--- Start of RECORDS TO PROCESS ---

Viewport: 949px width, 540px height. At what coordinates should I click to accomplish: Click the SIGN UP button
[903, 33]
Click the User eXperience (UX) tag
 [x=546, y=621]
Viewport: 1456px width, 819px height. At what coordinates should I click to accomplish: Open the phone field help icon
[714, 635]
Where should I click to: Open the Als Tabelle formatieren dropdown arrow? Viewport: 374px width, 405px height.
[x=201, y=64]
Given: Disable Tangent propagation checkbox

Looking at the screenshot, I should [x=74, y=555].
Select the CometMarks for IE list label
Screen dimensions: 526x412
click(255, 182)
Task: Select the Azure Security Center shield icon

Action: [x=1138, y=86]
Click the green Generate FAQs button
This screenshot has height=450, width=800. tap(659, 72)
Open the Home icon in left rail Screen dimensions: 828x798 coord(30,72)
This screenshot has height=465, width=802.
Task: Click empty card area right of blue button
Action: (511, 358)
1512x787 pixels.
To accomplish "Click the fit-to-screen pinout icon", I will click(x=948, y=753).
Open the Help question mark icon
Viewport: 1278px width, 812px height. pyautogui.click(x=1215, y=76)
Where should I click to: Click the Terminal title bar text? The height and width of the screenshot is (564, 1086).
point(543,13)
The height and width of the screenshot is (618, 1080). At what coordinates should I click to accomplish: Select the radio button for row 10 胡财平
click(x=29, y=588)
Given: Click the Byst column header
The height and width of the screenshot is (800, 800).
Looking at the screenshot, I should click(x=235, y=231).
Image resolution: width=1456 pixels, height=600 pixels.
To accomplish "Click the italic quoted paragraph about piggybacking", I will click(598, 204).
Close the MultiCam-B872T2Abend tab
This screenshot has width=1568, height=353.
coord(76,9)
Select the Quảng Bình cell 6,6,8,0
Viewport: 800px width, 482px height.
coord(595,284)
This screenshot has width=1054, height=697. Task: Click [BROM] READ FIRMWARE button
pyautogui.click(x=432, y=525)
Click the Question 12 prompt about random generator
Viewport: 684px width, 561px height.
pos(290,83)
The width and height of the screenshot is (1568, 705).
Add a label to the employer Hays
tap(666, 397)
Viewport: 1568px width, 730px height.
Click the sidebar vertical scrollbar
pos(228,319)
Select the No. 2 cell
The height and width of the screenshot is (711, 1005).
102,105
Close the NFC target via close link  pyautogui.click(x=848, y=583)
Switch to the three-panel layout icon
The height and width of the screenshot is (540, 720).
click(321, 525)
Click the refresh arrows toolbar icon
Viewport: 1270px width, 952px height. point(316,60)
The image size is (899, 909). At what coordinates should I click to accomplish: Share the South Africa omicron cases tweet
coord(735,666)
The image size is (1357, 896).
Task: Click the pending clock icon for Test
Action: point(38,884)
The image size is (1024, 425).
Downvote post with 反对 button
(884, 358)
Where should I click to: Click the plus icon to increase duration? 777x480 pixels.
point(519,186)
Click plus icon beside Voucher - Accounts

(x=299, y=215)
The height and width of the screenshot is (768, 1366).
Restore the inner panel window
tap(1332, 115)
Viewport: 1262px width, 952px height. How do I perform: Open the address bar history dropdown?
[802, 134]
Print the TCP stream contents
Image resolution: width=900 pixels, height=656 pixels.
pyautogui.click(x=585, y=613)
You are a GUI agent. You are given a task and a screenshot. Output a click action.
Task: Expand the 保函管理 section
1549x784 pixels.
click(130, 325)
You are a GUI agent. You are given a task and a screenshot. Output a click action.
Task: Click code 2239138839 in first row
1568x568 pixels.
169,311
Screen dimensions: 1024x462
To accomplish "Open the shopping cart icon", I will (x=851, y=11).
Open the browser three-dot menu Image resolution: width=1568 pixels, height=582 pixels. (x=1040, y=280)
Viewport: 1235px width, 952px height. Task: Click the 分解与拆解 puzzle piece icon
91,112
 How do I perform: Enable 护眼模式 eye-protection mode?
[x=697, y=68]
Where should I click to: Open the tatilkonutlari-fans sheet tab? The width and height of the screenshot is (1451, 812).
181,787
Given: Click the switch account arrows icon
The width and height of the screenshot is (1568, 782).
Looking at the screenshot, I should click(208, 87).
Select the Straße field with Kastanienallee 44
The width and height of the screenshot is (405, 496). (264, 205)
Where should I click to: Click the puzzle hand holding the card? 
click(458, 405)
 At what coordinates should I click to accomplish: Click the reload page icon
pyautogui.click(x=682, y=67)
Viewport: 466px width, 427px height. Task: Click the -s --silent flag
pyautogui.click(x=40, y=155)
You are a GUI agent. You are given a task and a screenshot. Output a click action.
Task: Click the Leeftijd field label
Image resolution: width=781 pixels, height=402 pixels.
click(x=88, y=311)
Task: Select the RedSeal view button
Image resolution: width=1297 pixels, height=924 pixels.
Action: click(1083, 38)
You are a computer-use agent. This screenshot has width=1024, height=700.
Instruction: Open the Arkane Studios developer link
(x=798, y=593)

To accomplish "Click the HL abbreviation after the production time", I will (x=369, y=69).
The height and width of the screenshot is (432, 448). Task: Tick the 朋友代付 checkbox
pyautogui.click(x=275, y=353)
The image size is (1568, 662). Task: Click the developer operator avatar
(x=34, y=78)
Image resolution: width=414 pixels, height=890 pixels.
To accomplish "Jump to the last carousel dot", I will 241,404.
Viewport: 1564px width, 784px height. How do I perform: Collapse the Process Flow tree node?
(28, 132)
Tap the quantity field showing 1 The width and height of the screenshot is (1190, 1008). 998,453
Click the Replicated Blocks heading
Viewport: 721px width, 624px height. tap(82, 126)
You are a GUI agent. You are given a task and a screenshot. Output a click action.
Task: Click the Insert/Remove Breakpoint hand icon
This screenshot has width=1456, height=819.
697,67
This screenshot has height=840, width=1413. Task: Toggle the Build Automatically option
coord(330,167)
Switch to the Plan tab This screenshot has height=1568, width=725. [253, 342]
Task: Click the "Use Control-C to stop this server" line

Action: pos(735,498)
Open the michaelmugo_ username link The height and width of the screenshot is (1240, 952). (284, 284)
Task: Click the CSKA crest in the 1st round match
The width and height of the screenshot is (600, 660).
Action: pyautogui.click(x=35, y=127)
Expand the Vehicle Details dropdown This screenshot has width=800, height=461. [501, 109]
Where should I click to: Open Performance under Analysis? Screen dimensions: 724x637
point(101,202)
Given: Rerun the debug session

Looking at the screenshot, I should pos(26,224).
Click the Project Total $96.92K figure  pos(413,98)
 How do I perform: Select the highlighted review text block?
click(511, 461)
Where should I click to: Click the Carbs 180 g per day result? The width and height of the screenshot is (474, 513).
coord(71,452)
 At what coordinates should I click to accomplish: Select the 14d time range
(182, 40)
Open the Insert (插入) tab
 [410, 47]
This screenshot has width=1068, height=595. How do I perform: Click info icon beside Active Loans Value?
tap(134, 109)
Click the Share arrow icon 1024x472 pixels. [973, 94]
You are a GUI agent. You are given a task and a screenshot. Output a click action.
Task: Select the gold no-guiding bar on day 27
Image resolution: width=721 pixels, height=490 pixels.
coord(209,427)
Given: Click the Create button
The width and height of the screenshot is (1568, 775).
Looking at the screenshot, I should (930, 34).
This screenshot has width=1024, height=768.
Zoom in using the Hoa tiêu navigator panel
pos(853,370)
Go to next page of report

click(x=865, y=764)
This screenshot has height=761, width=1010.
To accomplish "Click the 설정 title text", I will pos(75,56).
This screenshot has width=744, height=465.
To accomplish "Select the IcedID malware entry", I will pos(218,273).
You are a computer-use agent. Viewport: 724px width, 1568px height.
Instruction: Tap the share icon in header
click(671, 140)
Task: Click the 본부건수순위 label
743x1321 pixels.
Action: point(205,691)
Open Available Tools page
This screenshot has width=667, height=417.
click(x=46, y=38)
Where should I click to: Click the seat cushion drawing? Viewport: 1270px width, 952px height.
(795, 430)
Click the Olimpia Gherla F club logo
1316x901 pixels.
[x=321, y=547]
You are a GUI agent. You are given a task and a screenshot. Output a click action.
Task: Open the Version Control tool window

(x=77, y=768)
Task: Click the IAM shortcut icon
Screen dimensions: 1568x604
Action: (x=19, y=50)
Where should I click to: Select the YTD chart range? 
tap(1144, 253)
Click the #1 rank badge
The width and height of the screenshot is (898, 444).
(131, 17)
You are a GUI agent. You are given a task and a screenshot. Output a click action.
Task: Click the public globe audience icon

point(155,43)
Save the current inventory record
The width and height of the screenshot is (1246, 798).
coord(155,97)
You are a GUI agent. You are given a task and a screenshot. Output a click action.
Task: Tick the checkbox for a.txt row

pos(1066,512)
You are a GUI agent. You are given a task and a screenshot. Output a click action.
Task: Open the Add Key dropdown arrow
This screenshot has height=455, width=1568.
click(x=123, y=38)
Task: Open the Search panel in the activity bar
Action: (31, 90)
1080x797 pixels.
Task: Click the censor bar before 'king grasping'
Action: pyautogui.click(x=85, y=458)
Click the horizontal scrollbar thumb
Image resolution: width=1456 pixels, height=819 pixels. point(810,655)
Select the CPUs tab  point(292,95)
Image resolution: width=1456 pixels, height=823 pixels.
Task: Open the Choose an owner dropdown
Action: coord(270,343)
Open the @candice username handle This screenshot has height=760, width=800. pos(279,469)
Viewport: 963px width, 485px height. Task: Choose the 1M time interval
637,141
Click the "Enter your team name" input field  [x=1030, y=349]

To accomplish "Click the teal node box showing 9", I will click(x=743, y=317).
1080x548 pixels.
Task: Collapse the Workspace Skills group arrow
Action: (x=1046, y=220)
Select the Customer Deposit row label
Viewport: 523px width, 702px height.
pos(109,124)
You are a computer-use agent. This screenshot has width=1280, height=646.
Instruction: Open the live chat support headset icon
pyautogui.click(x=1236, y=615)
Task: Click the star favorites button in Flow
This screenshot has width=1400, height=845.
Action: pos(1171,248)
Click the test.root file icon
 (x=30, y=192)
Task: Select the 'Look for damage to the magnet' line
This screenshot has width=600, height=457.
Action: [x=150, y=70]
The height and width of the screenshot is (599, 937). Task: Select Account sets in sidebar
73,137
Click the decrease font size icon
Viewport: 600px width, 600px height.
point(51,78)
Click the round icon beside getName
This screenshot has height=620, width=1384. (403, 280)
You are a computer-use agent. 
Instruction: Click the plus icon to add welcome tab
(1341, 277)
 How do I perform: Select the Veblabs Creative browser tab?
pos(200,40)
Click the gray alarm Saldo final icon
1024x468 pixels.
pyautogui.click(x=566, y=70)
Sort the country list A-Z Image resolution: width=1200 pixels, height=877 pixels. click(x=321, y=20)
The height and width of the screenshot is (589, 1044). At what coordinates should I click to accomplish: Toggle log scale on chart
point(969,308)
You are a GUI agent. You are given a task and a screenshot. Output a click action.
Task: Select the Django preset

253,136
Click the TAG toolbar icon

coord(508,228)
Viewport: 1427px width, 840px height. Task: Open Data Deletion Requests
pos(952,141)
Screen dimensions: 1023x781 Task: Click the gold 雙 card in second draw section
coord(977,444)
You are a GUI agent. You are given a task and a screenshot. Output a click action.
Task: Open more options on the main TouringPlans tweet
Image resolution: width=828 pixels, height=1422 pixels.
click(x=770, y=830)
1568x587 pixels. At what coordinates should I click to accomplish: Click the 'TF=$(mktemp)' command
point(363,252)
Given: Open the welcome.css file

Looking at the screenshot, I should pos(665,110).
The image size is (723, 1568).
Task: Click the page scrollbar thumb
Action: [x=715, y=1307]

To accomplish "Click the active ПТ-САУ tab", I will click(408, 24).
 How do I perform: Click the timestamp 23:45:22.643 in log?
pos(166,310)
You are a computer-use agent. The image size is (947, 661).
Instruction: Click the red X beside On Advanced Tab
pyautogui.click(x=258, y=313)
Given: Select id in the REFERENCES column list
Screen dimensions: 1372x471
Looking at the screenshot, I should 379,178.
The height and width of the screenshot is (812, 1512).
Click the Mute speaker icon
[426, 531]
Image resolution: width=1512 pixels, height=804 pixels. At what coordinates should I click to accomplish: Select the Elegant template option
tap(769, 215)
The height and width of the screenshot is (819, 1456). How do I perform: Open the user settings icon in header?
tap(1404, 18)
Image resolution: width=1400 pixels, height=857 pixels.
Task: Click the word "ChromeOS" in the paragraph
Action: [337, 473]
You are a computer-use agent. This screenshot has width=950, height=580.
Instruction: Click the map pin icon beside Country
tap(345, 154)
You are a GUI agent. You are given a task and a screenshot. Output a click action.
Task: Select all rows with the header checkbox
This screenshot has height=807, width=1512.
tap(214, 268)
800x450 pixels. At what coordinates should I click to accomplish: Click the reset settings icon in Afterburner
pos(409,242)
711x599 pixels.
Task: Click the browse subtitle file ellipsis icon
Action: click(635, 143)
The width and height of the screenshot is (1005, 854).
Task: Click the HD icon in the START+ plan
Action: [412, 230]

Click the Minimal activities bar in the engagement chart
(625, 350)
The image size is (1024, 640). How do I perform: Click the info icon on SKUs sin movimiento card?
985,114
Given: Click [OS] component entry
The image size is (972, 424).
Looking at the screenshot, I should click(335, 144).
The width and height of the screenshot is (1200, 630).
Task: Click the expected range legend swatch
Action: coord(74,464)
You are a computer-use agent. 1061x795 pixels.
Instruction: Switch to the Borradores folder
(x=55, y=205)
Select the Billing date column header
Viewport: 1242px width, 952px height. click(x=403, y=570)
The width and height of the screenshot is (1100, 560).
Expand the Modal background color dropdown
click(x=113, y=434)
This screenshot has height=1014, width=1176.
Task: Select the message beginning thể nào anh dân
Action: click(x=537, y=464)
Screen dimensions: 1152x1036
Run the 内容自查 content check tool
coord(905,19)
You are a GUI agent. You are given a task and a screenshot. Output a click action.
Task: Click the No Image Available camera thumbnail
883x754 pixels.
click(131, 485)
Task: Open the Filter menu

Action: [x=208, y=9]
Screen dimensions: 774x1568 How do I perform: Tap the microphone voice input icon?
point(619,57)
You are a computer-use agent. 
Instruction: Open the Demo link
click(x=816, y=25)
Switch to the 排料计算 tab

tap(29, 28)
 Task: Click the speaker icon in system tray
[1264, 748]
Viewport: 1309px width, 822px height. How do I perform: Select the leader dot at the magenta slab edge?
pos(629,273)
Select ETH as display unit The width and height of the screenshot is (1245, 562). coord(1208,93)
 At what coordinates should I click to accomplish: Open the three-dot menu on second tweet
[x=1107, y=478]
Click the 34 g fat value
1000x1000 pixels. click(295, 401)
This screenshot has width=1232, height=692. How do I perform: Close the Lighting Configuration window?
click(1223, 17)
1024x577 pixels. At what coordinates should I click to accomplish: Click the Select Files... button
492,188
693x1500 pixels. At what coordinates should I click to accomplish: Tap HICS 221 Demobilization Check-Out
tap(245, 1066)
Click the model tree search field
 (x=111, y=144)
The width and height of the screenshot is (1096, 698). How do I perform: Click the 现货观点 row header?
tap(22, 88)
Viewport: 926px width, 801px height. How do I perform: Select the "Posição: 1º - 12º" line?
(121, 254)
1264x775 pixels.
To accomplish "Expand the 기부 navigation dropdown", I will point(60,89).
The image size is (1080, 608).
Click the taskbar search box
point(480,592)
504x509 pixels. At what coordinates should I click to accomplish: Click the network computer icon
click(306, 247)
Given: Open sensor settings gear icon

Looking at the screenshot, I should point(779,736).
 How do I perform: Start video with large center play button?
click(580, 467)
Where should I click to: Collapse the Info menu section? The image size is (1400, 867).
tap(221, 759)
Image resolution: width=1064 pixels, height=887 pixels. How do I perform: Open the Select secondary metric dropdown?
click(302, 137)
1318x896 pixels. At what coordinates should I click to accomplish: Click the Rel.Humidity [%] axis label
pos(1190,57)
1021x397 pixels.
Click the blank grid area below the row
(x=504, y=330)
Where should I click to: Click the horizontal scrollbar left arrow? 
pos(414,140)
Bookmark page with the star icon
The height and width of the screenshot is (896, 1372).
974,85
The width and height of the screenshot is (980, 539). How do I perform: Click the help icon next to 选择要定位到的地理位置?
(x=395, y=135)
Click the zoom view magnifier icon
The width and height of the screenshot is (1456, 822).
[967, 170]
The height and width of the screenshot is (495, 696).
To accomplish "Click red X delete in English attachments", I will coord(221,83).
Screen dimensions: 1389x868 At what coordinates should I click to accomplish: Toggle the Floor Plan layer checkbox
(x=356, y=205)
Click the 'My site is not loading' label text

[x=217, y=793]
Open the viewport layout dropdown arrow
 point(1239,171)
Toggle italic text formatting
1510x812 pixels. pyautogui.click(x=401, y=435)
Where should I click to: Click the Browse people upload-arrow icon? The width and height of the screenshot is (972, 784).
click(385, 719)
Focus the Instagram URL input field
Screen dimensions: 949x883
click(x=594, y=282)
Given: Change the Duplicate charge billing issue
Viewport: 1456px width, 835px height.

--- End of RECORDS TO PROCESS ---

EXERCISE DESCRIPTION —
Can you reproduce, character for character, the lines of the entries from the line containing "Click plus icon beside Voucher - Accounts" through the line containing "click(x=88, y=311)", with both of those lines included?

WRITTEN SOLUTION —
Click plus icon beside Voucher - Accounts

(x=299, y=215)
The height and width of the screenshot is (768, 1366).
Restore the inner panel window
tap(1332, 115)
Viewport: 1262px width, 952px height. How do I perform: Open the address bar history dropdown?
[802, 134]
Print the TCP stream contents
Image resolution: width=900 pixels, height=656 pixels.
pyautogui.click(x=585, y=613)
You are a GUI agent. You are given a task and a screenshot. Output a click action.
Task: Expand the 保函管理 section
1549x784 pixels.
click(130, 325)
You are a GUI agent. You are given a task and a screenshot. Output a click action.
Task: Click code 2239138839 in first row
1568x568 pixels.
169,311
Screen dimensions: 1024x462
To accomplish "Open the shopping cart icon", I will (x=851, y=11).
Open the browser three-dot menu Image resolution: width=1568 pixels, height=582 pixels. (x=1040, y=280)
Viewport: 1235px width, 952px height. Task: Click the 分解与拆解 puzzle piece icon
91,112
 How do I perform: Enable 护眼模式 eye-protection mode?
[x=697, y=68]
Where should I click to: Open the tatilkonutlari-fans sheet tab? The width and height of the screenshot is (1451, 812).
181,787
Given: Click the switch account arrows icon
The width and height of the screenshot is (1568, 782).
Looking at the screenshot, I should click(208, 87).
Select the Straße field with Kastanienallee 44
The width and height of the screenshot is (405, 496). (264, 205)
Where should I click to: Click the puzzle hand holding the card? 
click(458, 405)
 At what coordinates should I click to accomplish: Click the reload page icon
pyautogui.click(x=682, y=67)
Viewport: 466px width, 427px height. Task: Click the -s --silent flag
pyautogui.click(x=40, y=155)
You are a GUI agent. You are given a task and a screenshot. Output a click action.
Task: Click the Leeftijd field label
Image resolution: width=781 pixels, height=402 pixels.
click(x=88, y=311)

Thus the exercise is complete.